À la sortie, le préposé du prêtre pour la cérémonie m'a dit : "Félicitations! C'était merveilleux!". J'ai balbutié un merci très peu discernable.
Tout le long du transport du cercueil jusqu'au cimetière, il y avait mes cousines, plus jeunes que moi, qui pleuraient. Elles pleuraient beaucoup et bruyamment. Je pouvais clairement entendre leurs respirations haletantes. J'avais juste le goût de tout arrêter. De crier un gros "Stop!" et d'aller les consoler pendant un moment, le temps qu'elles s'en remettent un peu.
Mais il faut pleurer. Ça fait sortir le méchant. Et ça libère.
Une fois dehors, je suis allé rejoindre mes parents. J'ai pris le bras de ma mère. Ça m'a fait du bien. J'ai senti une grande solidarité. Je me suis retourné et plusieurs familles avaient fait la même chose. À côté de moi, ma petite cousine était collée à son père. Ses deux bras l'entouraient tendrement. On s'est finalement rendus jusqu'au cimetière, où le prêtre, neveu de Grand-Maman, a prononcé les dernières prières.

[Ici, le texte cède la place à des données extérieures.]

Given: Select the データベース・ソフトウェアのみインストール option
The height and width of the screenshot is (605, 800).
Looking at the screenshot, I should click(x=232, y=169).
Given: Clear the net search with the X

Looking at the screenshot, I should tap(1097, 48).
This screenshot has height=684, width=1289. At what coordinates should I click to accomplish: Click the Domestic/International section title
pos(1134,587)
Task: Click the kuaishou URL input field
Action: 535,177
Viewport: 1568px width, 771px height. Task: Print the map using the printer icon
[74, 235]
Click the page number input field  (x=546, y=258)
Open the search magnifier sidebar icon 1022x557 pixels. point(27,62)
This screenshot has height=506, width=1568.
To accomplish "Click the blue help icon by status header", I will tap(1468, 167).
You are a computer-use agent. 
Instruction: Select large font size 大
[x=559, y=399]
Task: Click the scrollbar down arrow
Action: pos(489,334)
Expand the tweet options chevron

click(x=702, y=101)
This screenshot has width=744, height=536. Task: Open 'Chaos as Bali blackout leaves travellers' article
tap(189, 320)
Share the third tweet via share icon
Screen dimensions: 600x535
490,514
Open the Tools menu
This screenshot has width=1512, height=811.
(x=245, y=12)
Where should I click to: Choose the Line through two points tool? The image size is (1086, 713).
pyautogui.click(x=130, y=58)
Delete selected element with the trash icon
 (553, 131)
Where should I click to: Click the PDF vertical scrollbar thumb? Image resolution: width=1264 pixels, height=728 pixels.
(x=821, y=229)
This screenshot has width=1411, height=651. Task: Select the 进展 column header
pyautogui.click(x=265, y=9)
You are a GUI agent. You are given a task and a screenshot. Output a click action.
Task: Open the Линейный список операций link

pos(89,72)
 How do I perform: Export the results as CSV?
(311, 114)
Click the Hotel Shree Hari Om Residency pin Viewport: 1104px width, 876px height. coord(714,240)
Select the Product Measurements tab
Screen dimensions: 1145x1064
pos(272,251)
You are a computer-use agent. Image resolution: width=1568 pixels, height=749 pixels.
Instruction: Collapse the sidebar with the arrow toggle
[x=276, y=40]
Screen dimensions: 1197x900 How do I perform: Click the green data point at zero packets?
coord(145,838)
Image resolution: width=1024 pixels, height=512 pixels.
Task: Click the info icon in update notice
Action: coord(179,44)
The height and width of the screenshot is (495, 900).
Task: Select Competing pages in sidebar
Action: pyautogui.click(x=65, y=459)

C'est donc une grande libération que j'ai sentie hier soir, en arrivant à la maison. C'était fait. Un hommage à la hauteur, je crois bien. Et bien livré.
Aussitôt, je suis allé arroser mon cactus, dans ma chambre. Il est pas mal gros. Facilement deux pieds de haut. Et ce cactus m'a fait prendre conscience que la vie continue... elle est belle et il faut la vivre...
Merci, Grand-Maman Luce, de m'avoir permis de te dire adieu de façon si exceptionnelle.
Maintenant, repose en paix. Et bon voyage!